Sometimes a restaurateur comes along who changes the game. Raises the bar. Ups the ante. That’s very much the case with Sam Fox—the creative visionary behind Fox Restaurant Concepts, which has taken hip and healthy hospitality to new heights. From dropping out of college and siphoning the tuition funds into his first restaurant endeavor at the age of 20 to now operating almost 50 locations and 14 unique concepts throughout the United States, Sam has cooked up one of America’s fastest-growing restaurant hospitality groups.
This 11-time James Beard Award “Outstanding Restaurateur” semifinalist and New York Times best-selling cookbook author boasts a litany of delicious dining brands, including a number of notables throughout Southern California such as The Henry in West Hollywood, Blanco Tacos & Tequila in San Diego and Flower Child in Santa Monica. Also ensconced in the heart of Santa Monica’s famed 3rd Street Promenade is North Italia—a decidedly lively locale featuring scratch-made, season-driven, farm-to-table Italian fare that’s offered alongside inventive, drool-inducing, hand-shaken craft cocktails and beers.
While artisanal handmade pasta and pizza reign supreme at North Italia, the food is closely rivaled by its bar program. With concoctions like Mozzafiato (Ketel One vodka, smashed cucumber, lime, Chareau aloe vera liqueur, and green chartreuse); Quiet Italian Gentleman (Bulleit Rye, Cocchi Vermouth di Torino, Campari, Disaronno Amaretto); And Julietta (ginger-infused Smirnoff, vanilla, St. Germain, lime, and Prosecco), there’s an elixir for everyone. Locavore craft beers include options from Ballast Point, Green Flash, Stone Brewing Company and more.
Given my own penchant for seasonally oriented, detail-driven food that’s best realized with a handcrafted approach, I popped into North Italia for dinner service. It quickly became evident what all the fuss was about as the mindfulness put toward curating top-quality ingredients and executing food with integrity is apparent. Here, details matter.
My journey through North Italia commenced with a Grilled Artichoke served with sea salt, truffle, Grana Padano (a semi-aged hard Italian cheese), and lemon aioli. Unlike the usual steamed version, North Italia’s grilled variety has an earthy overtone that’s beautifully tempered with the savory garnishments.

#### STUDY QUESTIONS
[1] Please write out the passage of the North Italia article starting at "This 11-time James" and ending at "cocktails and beers.".
[2] Continue the North Italia article with the next part, picking up after its last sentence.

#### INPUT DATA
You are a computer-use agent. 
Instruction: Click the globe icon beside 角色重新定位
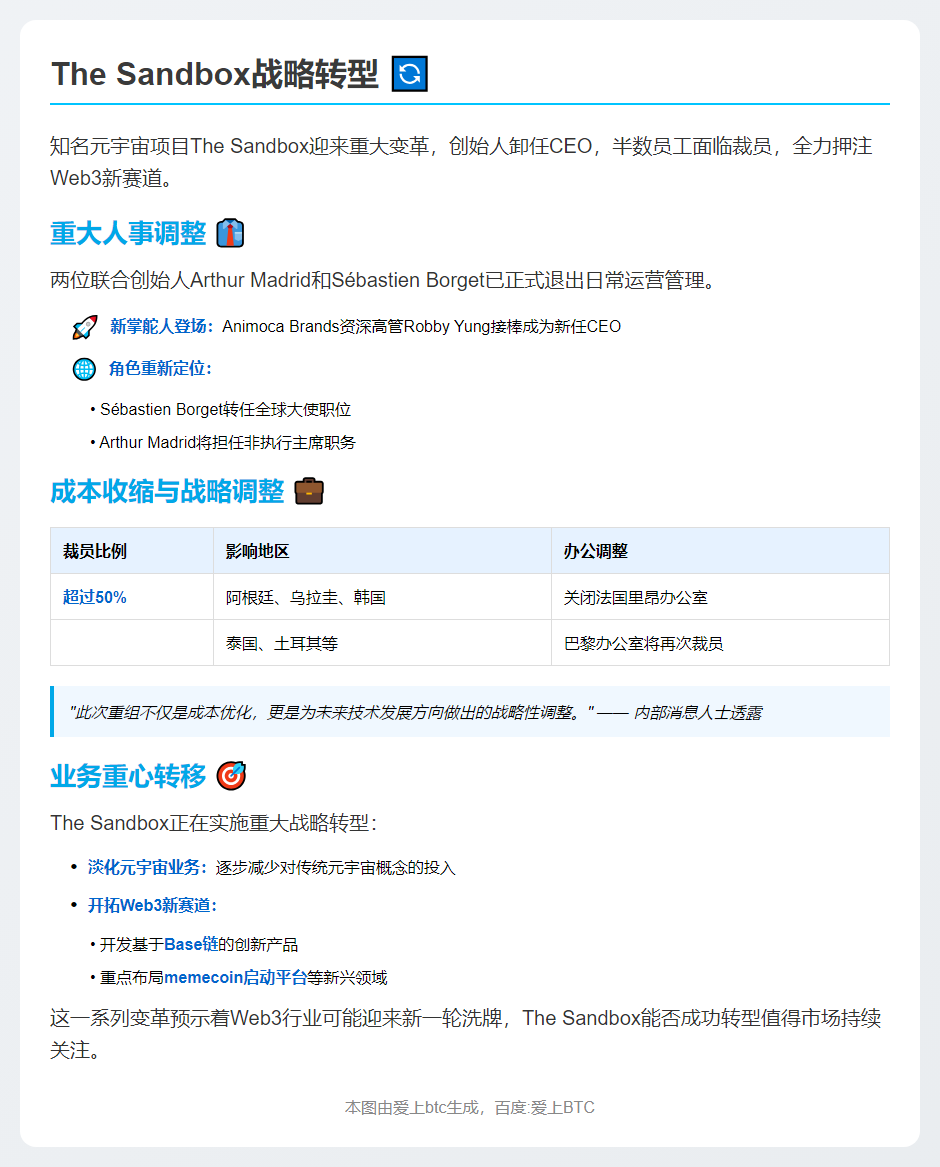(x=85, y=369)
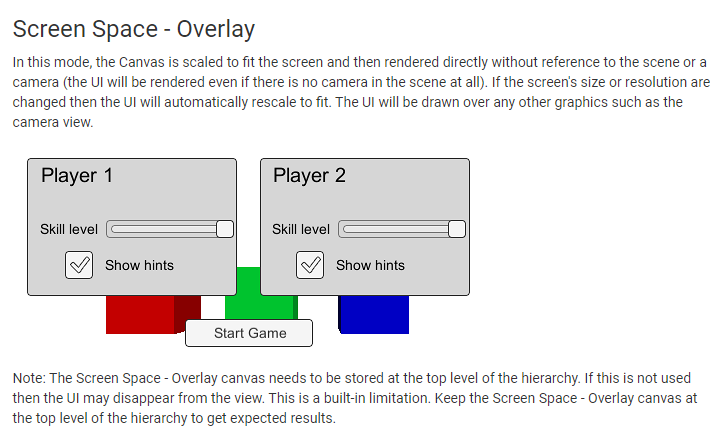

#### RESULTS IN ORDER
[1]
This 11-time James Beard Award “Outstanding Restaurateur” semifinalist and New York Times best-selling cookbook author boasts a litany of delicious dining brands, including a number of notables throughout Southern California such as The Henry in West Hollywood, Blanco Tacos & Tequila in San Diego and Flower Child in Santa Monica. Also ensconced in the heart of Santa Monica’s famed 3rd Street Promenade is North Italia—a decidedly lively locale featuring scratch-made, season-driven, farm-to-table Italian fare that’s offered alongside inventive, drool-inducing, hand-shaken craft cocktails and beers.

[2]
The Margherita pizza my party ordered as an appetizer also duly impressed, with its fresh mozzarella, red sauce, olive oil and fresh, fragrant basil that I only do wish there would have been more of.
The entrée course allowed me to savor two marvelous mains. The first was Chicken Pesto, comprised of Gigli (Campanelle bellflower-shaped) pasta cooked al dented with just the right amount of bite, tossed with garlic, basil, and topped with toasted pine nuts and crispy capers. The second dish was the Diver Scallops—three well-seasoned and seared, medium rare-cooked morsels served alongside a rich and creamy parmesan risotto, roasted butternut squash, Brussels, and topped with crispy shallot and pancetta that added both savory and texture notes.
Dessert was an emotional experience all its own, as the Hazelnut Torta was dripping in Nutella cream and salted caramel gelato with buttery hazelnut toffee chunks sprinkled all about. Enough said.
While not included in my recent repertoire, North Italia does have a signature dish. In an exclusive interview I conducted with Fox, he revealed that, while the eatery is best known for its pizza and pasta (with dough and pasta made by hand daily), the braised beef short rib with daily roasted root vegetables and creamy white polenta; and the Burrata Tortelloni with roasted mushroom, Swiss chard, porcini brodo, pecorino and saba are hallmark dishes for the burgeoning brand. As for Fox’s personal favorite menu item, that honor goes to the White Truffle Garlic Bread with house-made ricotta, mozzarella, Grana Padano, and herbs.
Given its explosive growth of late, I asked Fox how North Italia can elevate its image even further. “Every restaurant should tell a story,” he said. “The vision is for North to be more than just an Italian restaurant—it’s more about creating a place, an experience that reflects life. When thinking about our guests and what is important to them in life, our team is able to deliver an authentic sense of food culture and the restaurant becomes a true part of the community.”
Quite a salient perspective that clearly comes from well-honed experience. Fox’s come quite a long way from a career that started by packing a punch–literally. I’m told that, upon using his college tuition to open his first restaurant at 20 years-old, Fox was forced to learn how to cook when he got into a fight with his chef, and the chef broke his hand. An oddly fortuitous event considering Fox has since opened 80-plus restaurants throughout his career, with his Fox Restaurant Concepts currently employing nearly 4,000 people across six states—and with plans for continued significant growth in years to come.
For North Italia Santa Monica’s part, this kinetic neighborhood eatery is equal parts art and heart. Its wide open, exhibition-style kitchen exemplifies an overt pridefulness of culinary practices and certainly instills much customer confidence among today’s ever-discerning diners.